I’m still at the ‘ingredients gathering’ stage with this book, and how the cake, er, book turns out depends on those ingredients, so I am considering very carefully what to use. I’m going to use a relief printing method to illustrate this book (to me the illustrations are the plums in the cake), and will use a different paper for them. The properties required for printing the text are different from those needed for the prints. These will be hand-pulled prints from carved blocks. It’s a method I haven’t used before so it’s a steep learning curve. You have been warned.
I’m looking for a thin translucent paper, probably Japanese and handmade, and have a few options in mind, but I’m still doing trials and until I have a firmer idea in my mind of what I want these images to look like, I will leave my options open. This type of paper can be pretty expensive, so I don’t want to make a mistake. Comments on this and suggestions positively encouraged.
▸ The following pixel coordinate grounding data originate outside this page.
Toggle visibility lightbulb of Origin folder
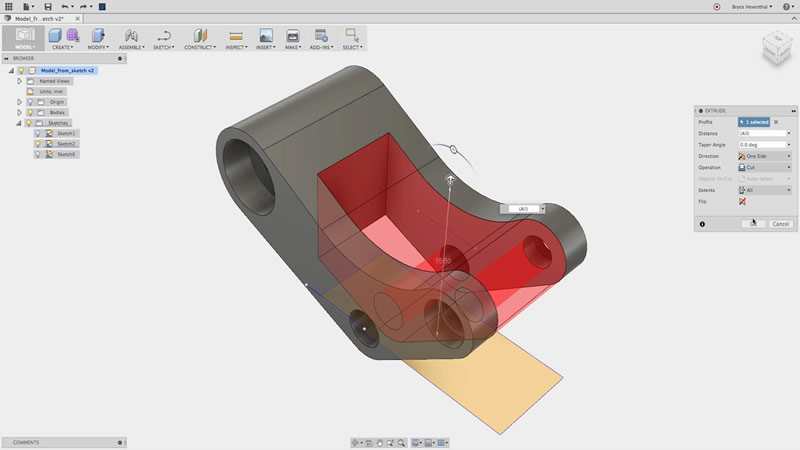Screen dimensions: 800x450 pos(30,102)
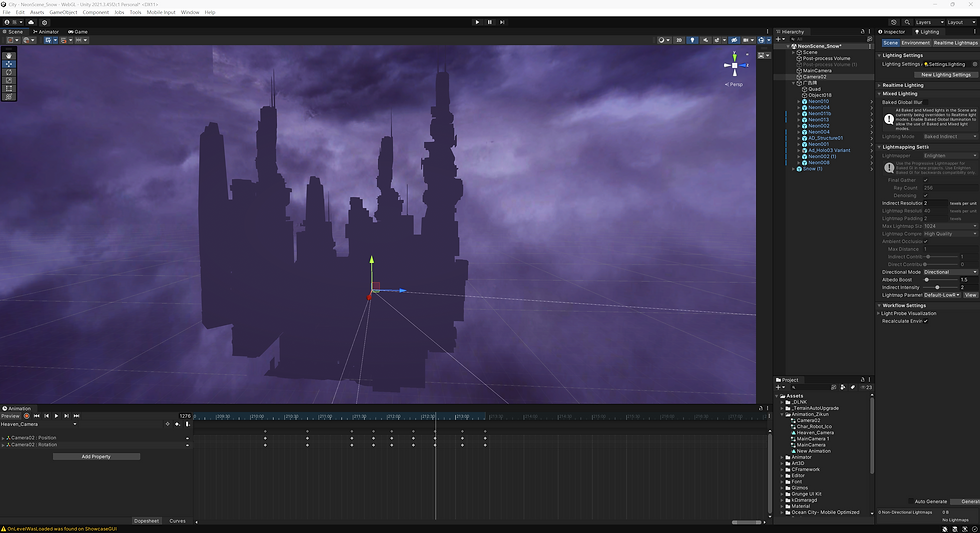Toggle the Ambient Occlusion checkbox
The width and height of the screenshot is (980, 533).
pyautogui.click(x=926, y=241)
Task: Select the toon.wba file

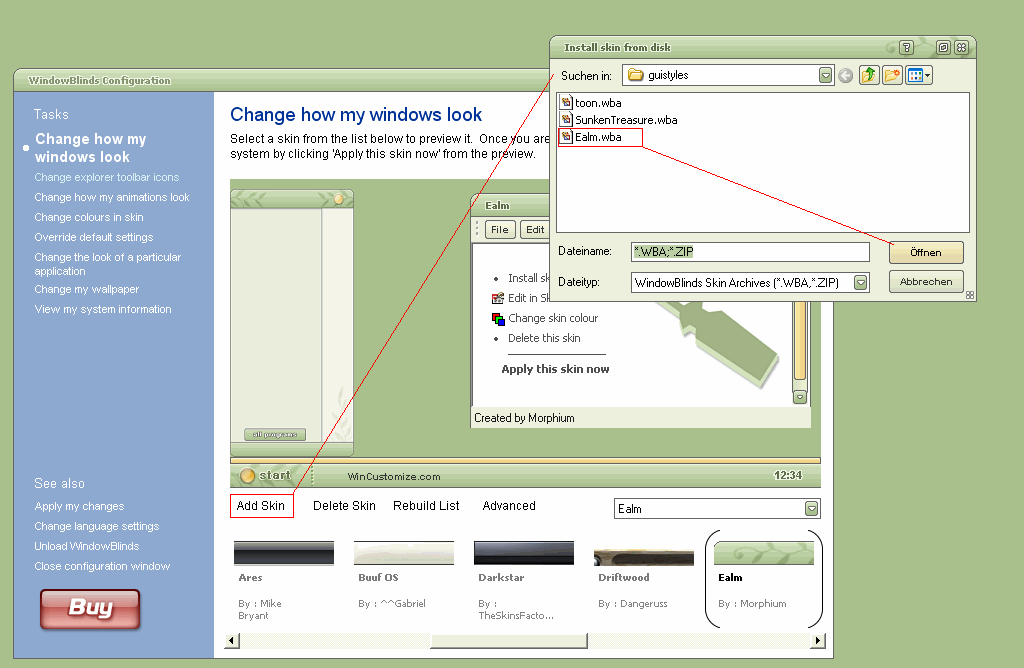Action: tap(597, 103)
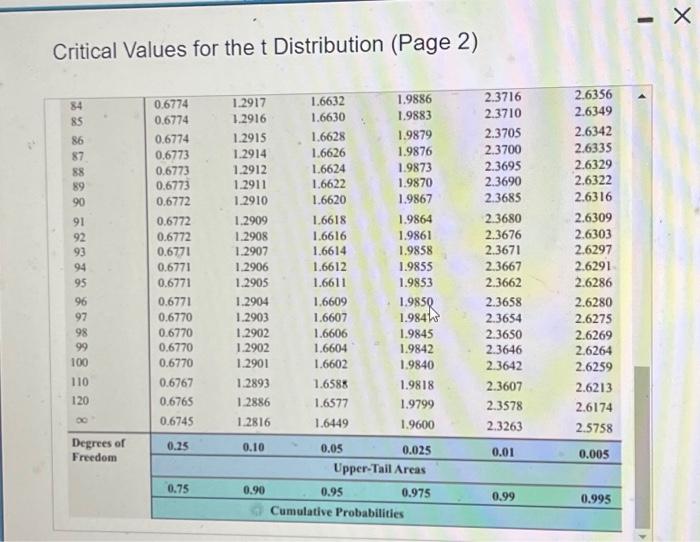The height and width of the screenshot is (542, 700).
Task: Click value 2.5758 in infinity row
Action: pos(594,428)
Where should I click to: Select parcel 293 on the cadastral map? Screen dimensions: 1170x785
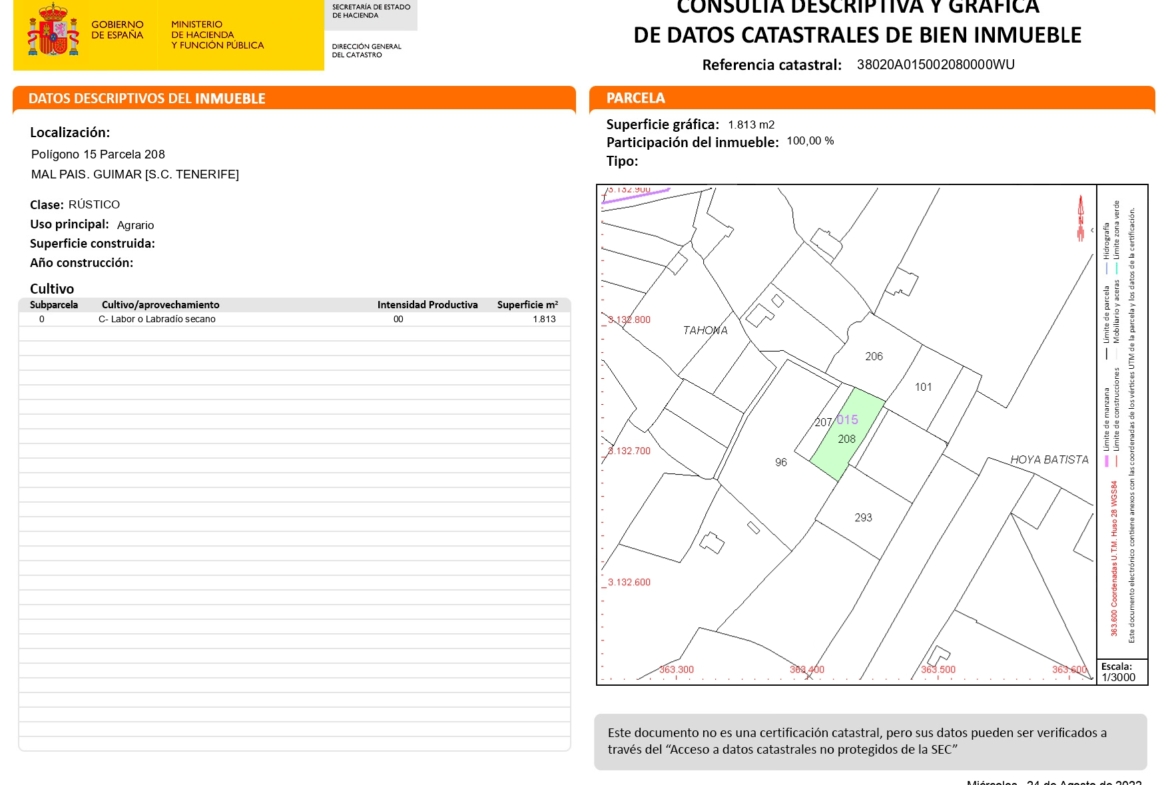(x=863, y=517)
Notable Online Exhibitions
There is a long and delightful association between fine press books and wood engravings, and they are still very popular. I feasted my eyes this weekend on the Society of Wood Engravers new online gallery of artists’ prints selected for their forthcoming exhibition. One of my favourites is 'Dinner is Served' on page 10. I have been following the creative process on Sue the artist’s blog, it’s fascinating to ‘watch’ other people at work. The sea gull is a real character. Wood engravings are made from hand carved endgrain blocks of wood or synthetic materials, and printed by or under the direction of the artist, often in small limited editions.
Another new online exhibition is called Artists' Books: Bound in Art, launched recently by the Library and Archives Canada. This was originally conceived to show the work of Canadian small presses and book artists who had contributed their works to LAC under the “Legal Deposit” requirement. My ‘Sonnet XVIII’ makes an appearance under ‘Illustrated books’ . Sadly MIA are the brilliant works of many BC presses and artists, as well as those from Alberta, Saskatchewan, Manitoba … How can they leave out "Circus" from Shanty Bay Press? Beats me.